• _Aim of the task_: Only the lines from the top of the records below through the line containing "Screen dimensions: 894x480" should be printed, exactly and without pictures.
---------- Source material
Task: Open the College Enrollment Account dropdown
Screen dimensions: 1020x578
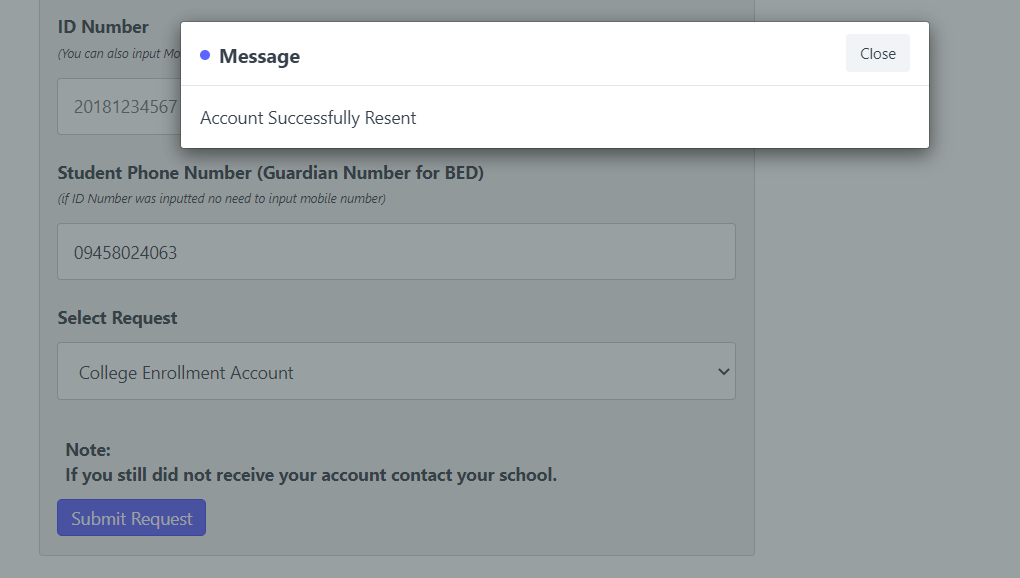Action: [396, 371]
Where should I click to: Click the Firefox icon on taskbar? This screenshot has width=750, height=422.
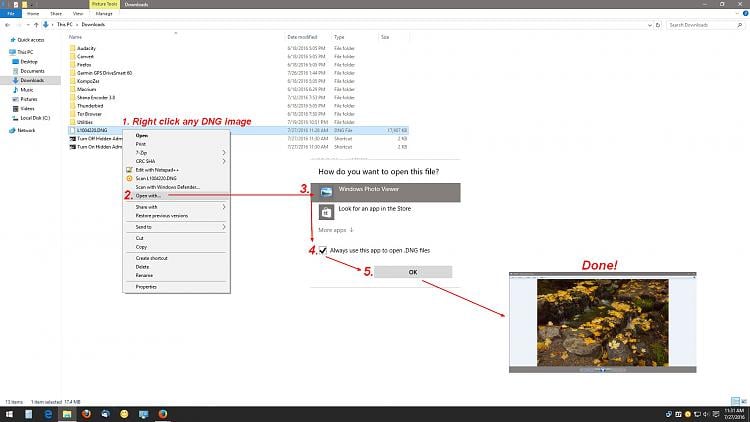pyautogui.click(x=163, y=414)
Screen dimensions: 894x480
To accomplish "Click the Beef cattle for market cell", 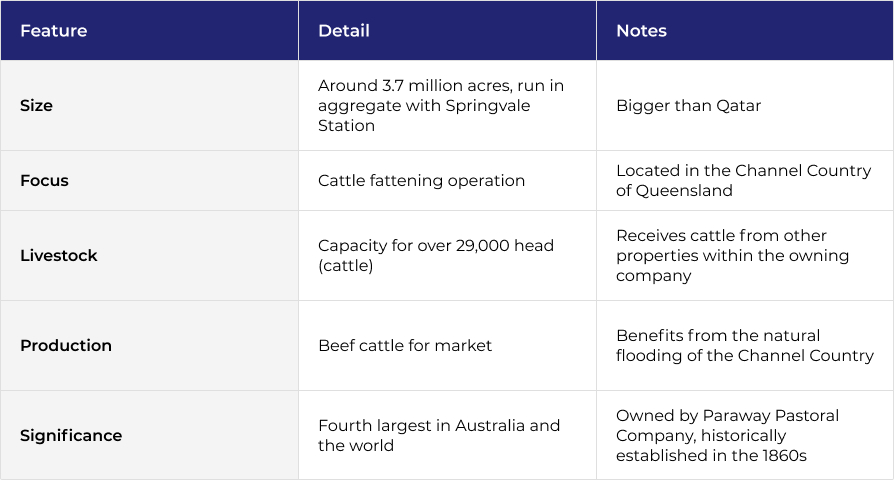I will [405, 345].
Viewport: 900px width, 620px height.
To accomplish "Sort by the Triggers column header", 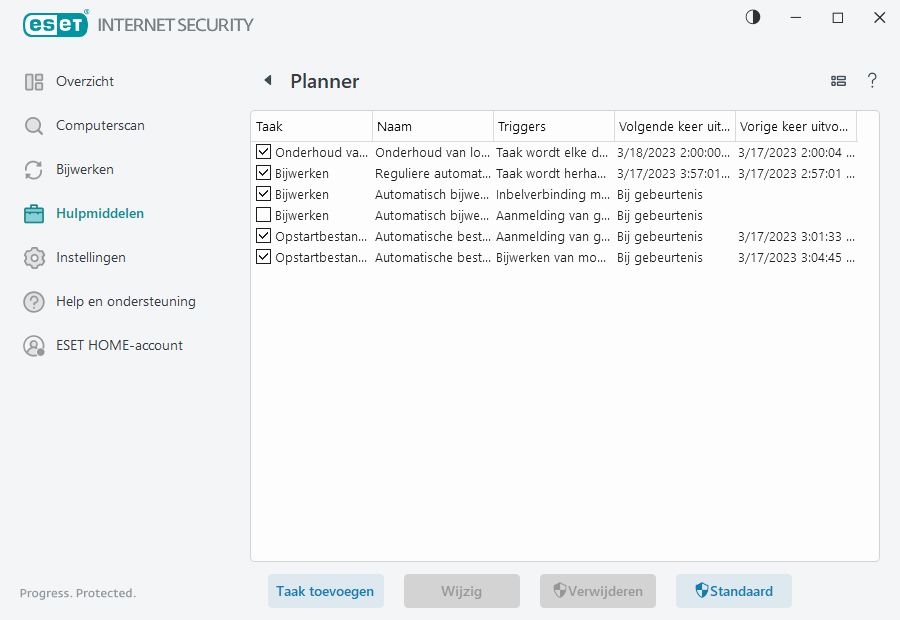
--------------------
• _Written answer_:
Task: Open the College Enrollment Account dropdown
Screen dimensions: 1020x578
Action: [396, 371]
Where should I click to: Click the Firefox icon on taskbar? This screenshot has width=750, height=422.
pyautogui.click(x=163, y=414)
Screen dimensions: 894x480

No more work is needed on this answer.